BOSTON—A former senior executive at private equity firm TPG Capital was sentenced on Wednesday to three months in prison for participating in a vast U.S. college admissions fraud scheme by paying $50,000 to rig his son’s college entrance exam results.
Prosecutors said Bill McGlashan, the former managing partner of TPG Growth and co-founder of The Rise Fund, paid to ensure that a corrupt test administrator would allow an associate to supervise his son’s ACT exam and secretly correct his answers.

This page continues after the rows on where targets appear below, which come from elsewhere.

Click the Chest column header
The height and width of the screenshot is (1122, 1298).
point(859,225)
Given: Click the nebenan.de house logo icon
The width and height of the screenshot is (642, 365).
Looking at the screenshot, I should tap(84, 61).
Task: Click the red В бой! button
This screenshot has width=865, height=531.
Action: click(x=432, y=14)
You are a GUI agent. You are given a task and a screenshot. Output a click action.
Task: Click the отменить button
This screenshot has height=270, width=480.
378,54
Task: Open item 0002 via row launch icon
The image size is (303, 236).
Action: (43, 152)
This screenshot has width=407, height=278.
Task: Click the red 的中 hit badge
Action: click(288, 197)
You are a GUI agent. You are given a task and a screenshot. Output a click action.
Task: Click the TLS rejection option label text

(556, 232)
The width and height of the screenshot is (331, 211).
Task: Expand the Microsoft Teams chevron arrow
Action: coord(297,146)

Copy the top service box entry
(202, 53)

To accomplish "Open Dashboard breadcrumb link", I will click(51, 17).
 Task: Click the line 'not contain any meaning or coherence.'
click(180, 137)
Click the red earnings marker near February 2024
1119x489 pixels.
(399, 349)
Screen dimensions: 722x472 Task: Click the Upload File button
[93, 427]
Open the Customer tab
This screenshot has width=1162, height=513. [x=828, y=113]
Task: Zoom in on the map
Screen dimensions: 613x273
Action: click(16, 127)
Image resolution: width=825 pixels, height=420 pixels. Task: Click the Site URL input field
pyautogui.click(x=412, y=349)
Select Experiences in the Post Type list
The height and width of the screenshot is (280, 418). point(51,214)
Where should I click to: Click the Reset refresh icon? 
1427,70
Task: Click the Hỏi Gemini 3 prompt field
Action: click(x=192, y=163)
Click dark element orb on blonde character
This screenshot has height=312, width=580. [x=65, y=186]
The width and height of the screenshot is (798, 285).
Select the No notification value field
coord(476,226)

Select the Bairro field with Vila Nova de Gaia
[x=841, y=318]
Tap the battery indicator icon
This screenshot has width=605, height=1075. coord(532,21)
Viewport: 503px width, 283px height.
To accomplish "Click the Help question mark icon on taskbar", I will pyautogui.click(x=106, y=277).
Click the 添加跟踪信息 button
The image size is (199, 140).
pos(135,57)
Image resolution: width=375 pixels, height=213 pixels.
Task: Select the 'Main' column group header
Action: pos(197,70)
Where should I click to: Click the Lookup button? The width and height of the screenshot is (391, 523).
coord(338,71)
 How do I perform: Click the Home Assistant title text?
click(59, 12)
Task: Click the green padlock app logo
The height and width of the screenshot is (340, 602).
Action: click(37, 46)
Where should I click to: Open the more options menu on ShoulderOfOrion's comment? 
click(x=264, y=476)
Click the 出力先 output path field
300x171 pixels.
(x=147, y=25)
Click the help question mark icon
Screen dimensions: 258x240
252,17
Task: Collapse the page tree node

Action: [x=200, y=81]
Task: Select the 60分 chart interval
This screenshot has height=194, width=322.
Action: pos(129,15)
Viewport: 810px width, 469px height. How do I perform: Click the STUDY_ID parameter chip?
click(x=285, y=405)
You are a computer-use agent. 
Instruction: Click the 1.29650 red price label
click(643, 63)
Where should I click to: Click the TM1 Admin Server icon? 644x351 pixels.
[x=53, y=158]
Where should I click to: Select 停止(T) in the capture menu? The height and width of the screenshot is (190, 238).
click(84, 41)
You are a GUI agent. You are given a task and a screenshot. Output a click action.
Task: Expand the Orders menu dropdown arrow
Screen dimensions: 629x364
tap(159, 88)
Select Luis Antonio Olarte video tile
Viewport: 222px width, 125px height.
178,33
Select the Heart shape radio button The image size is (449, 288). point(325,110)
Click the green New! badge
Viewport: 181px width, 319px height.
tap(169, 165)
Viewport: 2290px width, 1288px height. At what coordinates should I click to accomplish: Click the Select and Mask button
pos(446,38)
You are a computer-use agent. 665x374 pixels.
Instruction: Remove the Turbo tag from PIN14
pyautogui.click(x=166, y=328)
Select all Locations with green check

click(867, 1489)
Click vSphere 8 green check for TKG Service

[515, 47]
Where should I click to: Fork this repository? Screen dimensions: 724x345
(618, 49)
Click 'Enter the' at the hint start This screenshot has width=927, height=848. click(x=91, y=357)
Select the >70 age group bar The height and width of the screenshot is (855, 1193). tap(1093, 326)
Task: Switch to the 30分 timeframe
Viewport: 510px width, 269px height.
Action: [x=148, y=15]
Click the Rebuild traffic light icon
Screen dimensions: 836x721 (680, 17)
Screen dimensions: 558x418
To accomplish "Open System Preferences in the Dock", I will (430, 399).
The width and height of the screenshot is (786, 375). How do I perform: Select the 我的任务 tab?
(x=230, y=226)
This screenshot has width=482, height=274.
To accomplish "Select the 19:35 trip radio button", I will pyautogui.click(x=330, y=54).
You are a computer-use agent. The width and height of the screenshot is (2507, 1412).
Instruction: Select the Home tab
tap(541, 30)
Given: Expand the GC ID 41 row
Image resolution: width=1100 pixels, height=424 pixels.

U.S. District Judge Nathaniel Gorton in Boston said McGlashan, 57, had tried to steal a spot at a prestigious university from a more deserving applicant, and that his sentence would show that “even the rich and famous cannot avoid the rule of law.”
“You have let your enormous wealth, privilege and pride overwhelm all of what you want to stand for by your works of charity and philanthropy,” Gorton told him.
McGlashan, who must also pay a $250,000 fine, apologized. “In a world where fairness is in such short supply, what I did was totally unacceptable, and I acknowledge that,” he said.
After McGlashan was charged, his son withdrew his application to the University of Southern California.
Despite having been sentenced, under his plea deal, McGlashan could still withdraw his February guilty plea to a wire fraud charge should he succeed in appealing a key pretrial ruling against him.
He is one of 57 people charged in the scandal, in which prosecutors said parents conspired with California college admissions consultant William “Rick” Singer to secure their children’s college admissions through fraud and bribery.
Singer pleaded guilty in 2019. In total, 43 people have pleaded guilty including “Desperate Housewives” star Felicity Huffman, who received a 14-day prison sentence, and “Full House” star Lori Loughlin, who was sentenced to two months in prison.